(Task goal) Count the lines below that contain the string "click" (case-sensitive) and report only the resulting number.

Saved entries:

● ● ●

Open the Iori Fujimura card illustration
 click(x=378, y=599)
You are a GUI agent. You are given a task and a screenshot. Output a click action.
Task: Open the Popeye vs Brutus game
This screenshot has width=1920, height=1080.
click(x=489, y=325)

● ● ●

(Response) 3